In the present study, we showed that glucose tolerance in untreated db/db mice was negatively affected. Impaired glucose tolerance was mainly due to insulin resistance in muscles and fat tissues [33, 34], as characterized by reduced insulin-induced muscle and fat absorption of glucose, resulting in reduced glucose utilization and increased postprandial blood sugar. Due to the ability of esculeoside A to improve the impaired glucose tolerance in treated db/db mice, we speculated that it is partly accountable for the treatment type 2 diabetes by improving the sensitivity of muscles or fat to insulin, thereby increasing their glucose uptake. In addition, in order to evaluate the toxic side effects of esculeoside A in the liver, the liver indices, the AST and ALT were evaluated. The results showed that esculeoside A treatment reduced the liver swelling, but did not change the ALT and AST levels. In addition, we found that esculeoside A restored the MDA and TNF-α levels in the liver. These results indicated that esculeoside A might exhibit protective effects on the liver.

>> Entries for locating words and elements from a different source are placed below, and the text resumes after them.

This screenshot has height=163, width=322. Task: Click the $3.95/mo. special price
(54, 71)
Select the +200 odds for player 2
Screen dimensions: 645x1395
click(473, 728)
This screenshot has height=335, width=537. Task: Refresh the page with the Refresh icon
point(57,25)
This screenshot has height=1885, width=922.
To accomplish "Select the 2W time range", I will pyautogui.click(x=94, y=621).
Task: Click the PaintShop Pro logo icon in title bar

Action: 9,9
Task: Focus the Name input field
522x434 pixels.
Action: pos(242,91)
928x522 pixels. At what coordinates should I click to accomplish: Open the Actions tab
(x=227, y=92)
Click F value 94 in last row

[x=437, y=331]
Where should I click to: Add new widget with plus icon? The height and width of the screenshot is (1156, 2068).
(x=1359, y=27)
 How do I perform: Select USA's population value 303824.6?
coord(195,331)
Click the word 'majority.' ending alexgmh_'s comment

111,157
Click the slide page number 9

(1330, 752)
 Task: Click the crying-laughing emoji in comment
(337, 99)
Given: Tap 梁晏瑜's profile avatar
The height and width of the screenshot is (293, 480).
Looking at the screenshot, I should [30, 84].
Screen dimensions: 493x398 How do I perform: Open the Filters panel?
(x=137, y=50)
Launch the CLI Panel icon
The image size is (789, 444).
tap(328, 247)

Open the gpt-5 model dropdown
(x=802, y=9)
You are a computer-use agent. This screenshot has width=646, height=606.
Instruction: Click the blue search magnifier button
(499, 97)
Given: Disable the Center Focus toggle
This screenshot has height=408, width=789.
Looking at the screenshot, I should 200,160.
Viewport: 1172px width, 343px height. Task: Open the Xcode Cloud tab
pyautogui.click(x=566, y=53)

Tomato is considered as a healthy food with very low glycemic index, which makes it a healthy food for diabetics [35]. Indeed, tomato consumption has been associated with a reduced risk of chronic non-communicable diseases, including diabetes [9]. However, the epidemiologic studies on the role of tomatoes in prevention of T2DM are limited. It is generally believed that lycopene represents the main bioactive compound in tomatoes. Lycopene is a powerful free radical scavenger and tomatoes are a rich source of lycopene. Recent studies have shown that antioxidants exhibit protective effects against the development of diabetes [36]. A few previous studies have assessed the effects of lycopene on BG levels, lycopene supplementation or lycopene-containing foods appear to exhibit beneficial effects on insulin resistance or BG levels in experimental type 2 diabetes model [10, 37, 38]. However, direct evidence with respect to the beneficial effects of lycopene on BG levels is still lacking; moreover, the epidemiologic studies on the association between lycopene or lycopene-containing foods and T2DM are scarce. Many studies have suggested that lycopene may not have a role in the prevention of T2DM [35, 39, 40]. In present study, we demonstrated that tomato main compound esculeoside A possessed anti-hyperglycemic properties, which indicated that the effective component of tomato responsible for hypoglycemic effects is esculeoside A. As far as we know, there is no published study for dietary tomatoes decreased blood sugar in humans. The reason might be that the level of Esculeoside A is very low in dietary tomatoes. In our study, esculeoside A accounted for 0.021% of dry weight of raw cherry tomatoes; 100 mg/kg esculeoside A was administered by gavage to the db/db mice which reduced the FBG levels. According to the previous literature [41] and the results of this study, if the mouse data is extrapolated to humans, a person must consume 1802 g of raw tomatoes to obtain enough esculeoside A that could provide adequate beneficial effects by lowering blood glucose. In previous epidemiologic studies, volunteers were not request to consume such high quantity of tomatoes every day. Our findings suggested a possible usefulness of esculeoside A (or TSCE) as a functional supplement for diabetes treatment; however, the possible beneficial effects of esculeoside A in human diabetes need to be further studied.

Conclusions

These findings suggested that esculeoside A has the potential of alleviating the metabolic abnormalities in diabetic mice via regulation of AMPK/IRS-1 pathway. Our findings also supported a potential role of esculeoside A as a functional supplement for diabetes treatment.